PROVIDED RECORDS >>
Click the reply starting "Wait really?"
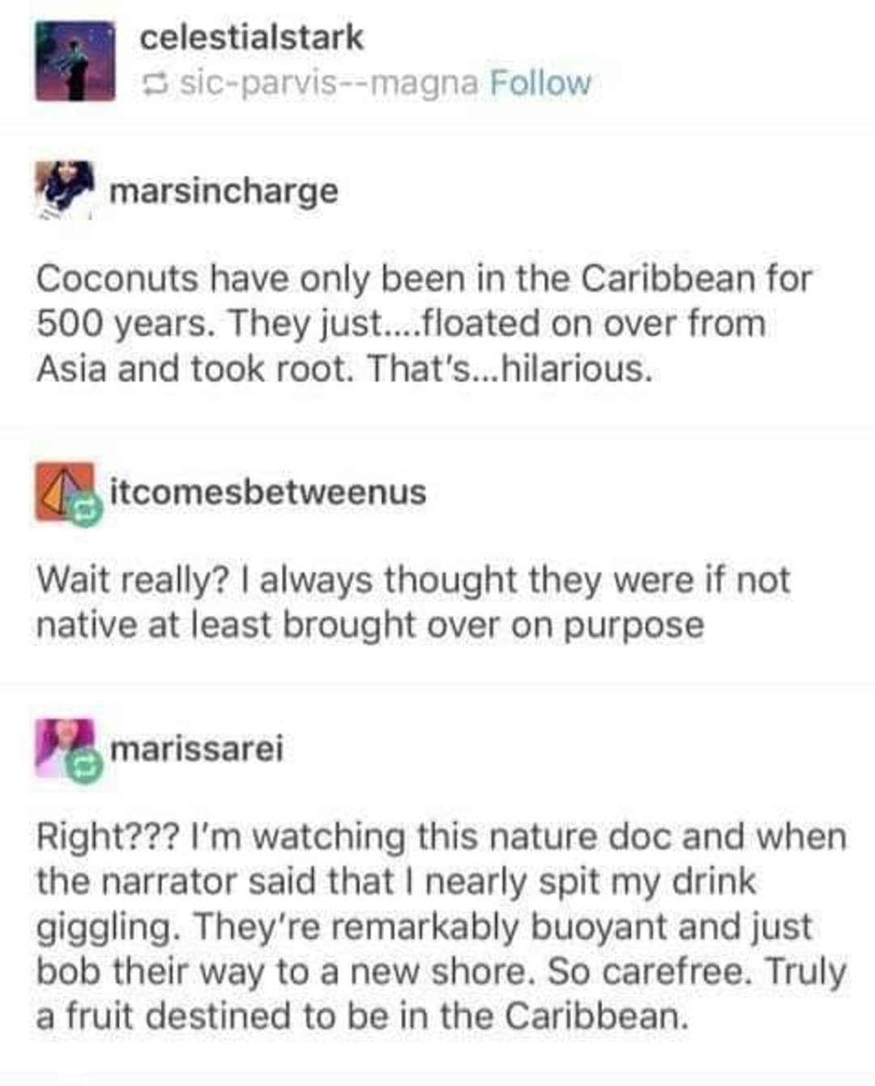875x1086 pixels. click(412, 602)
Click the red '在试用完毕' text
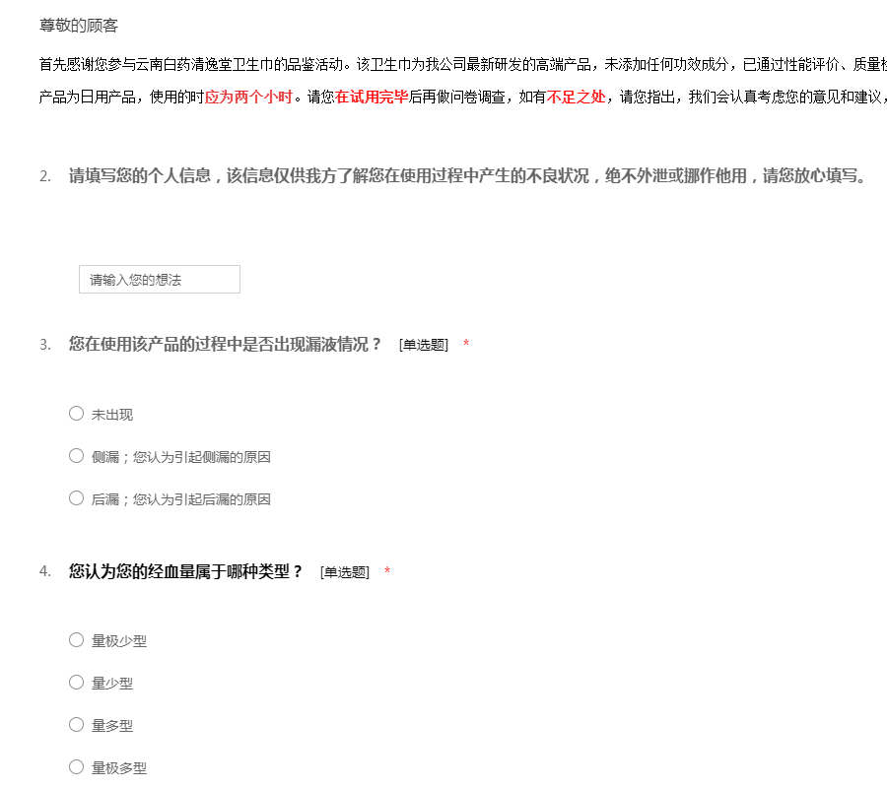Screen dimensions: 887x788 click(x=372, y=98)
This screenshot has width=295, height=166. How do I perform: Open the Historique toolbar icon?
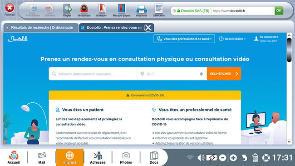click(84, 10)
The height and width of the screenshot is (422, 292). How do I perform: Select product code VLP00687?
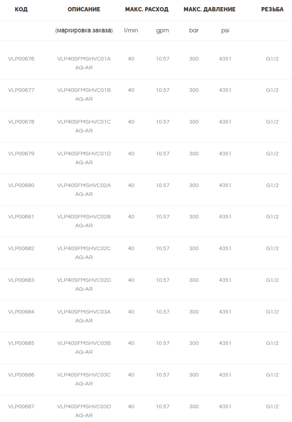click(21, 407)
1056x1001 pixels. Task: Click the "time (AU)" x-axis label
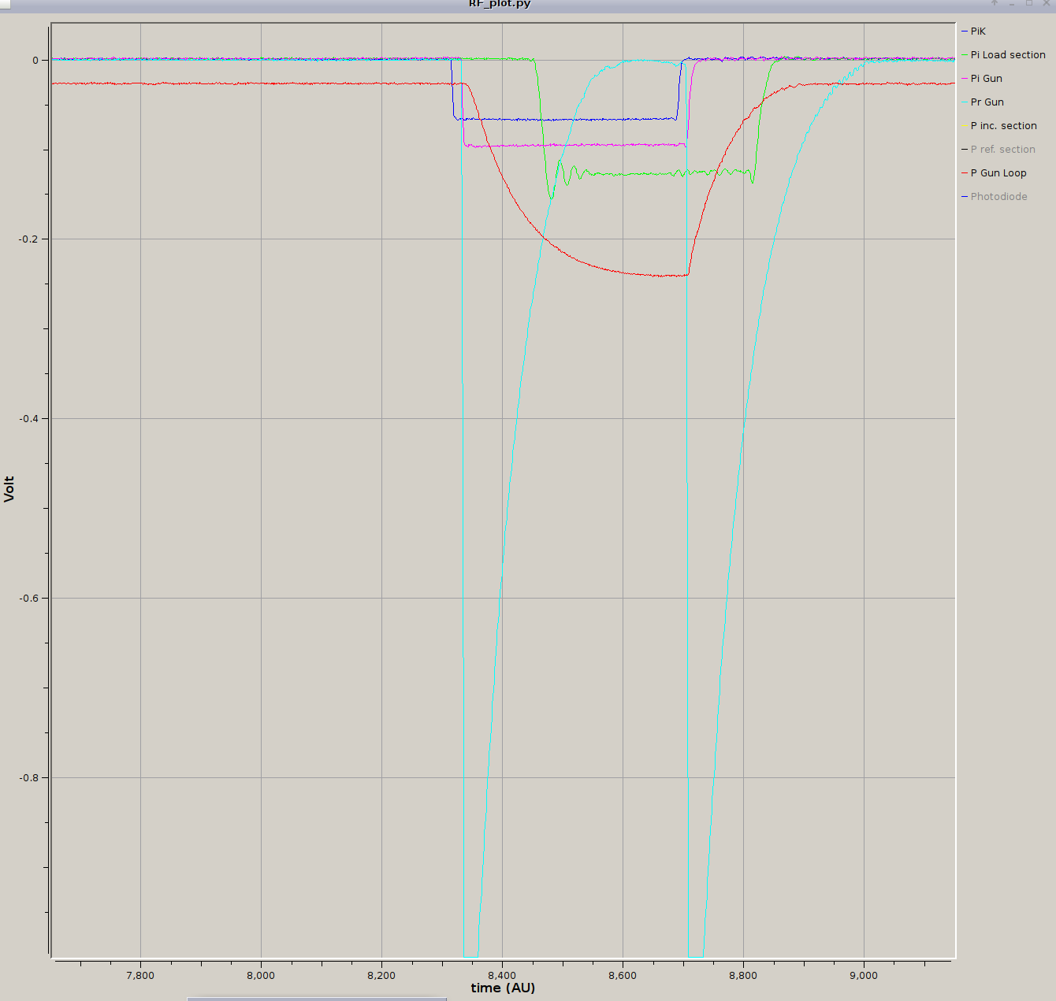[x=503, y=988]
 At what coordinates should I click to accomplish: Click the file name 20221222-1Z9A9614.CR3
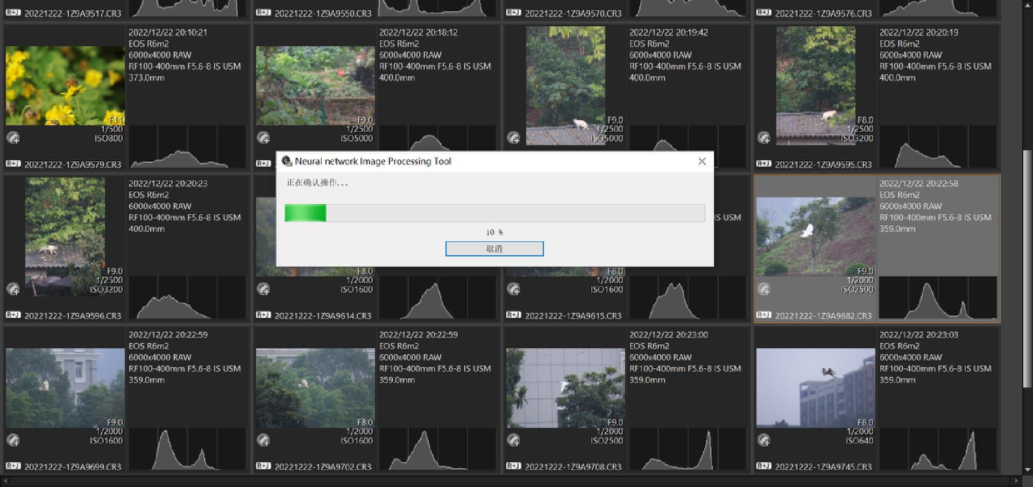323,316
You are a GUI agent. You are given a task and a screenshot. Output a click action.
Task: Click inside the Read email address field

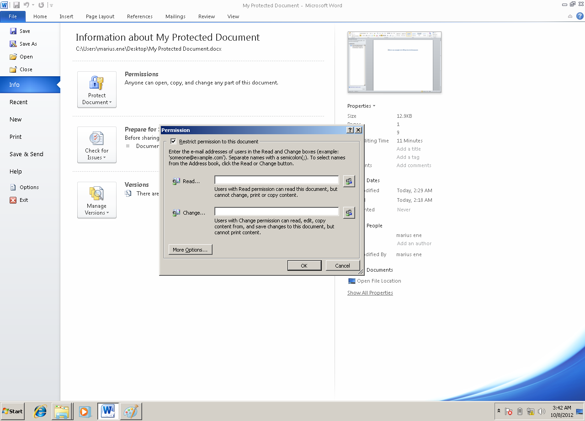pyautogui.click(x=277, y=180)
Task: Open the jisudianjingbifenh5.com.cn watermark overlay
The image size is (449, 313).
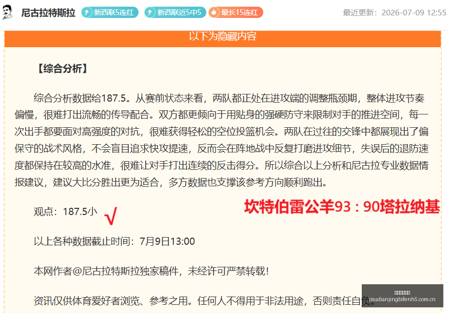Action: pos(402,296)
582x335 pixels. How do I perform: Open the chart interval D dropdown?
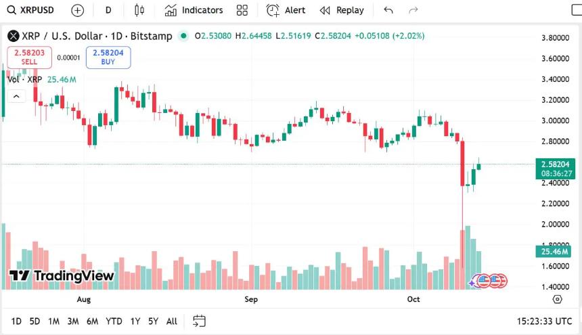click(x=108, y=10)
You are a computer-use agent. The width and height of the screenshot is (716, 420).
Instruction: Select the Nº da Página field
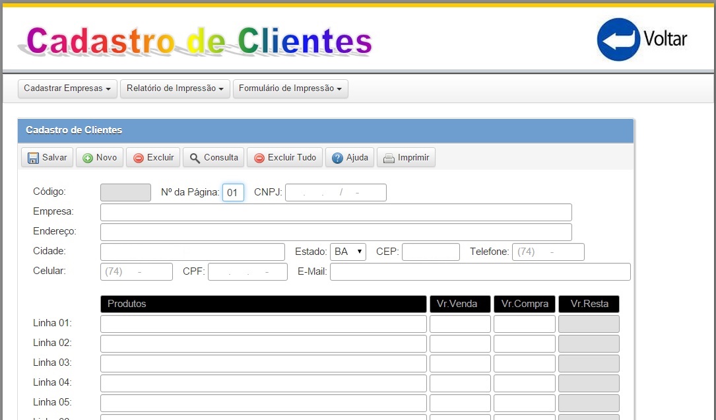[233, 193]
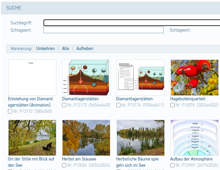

WORK REQUIRED >>
The number of lines in the data that hold "agent" is all that should be given.

TASK ANSWER >>
2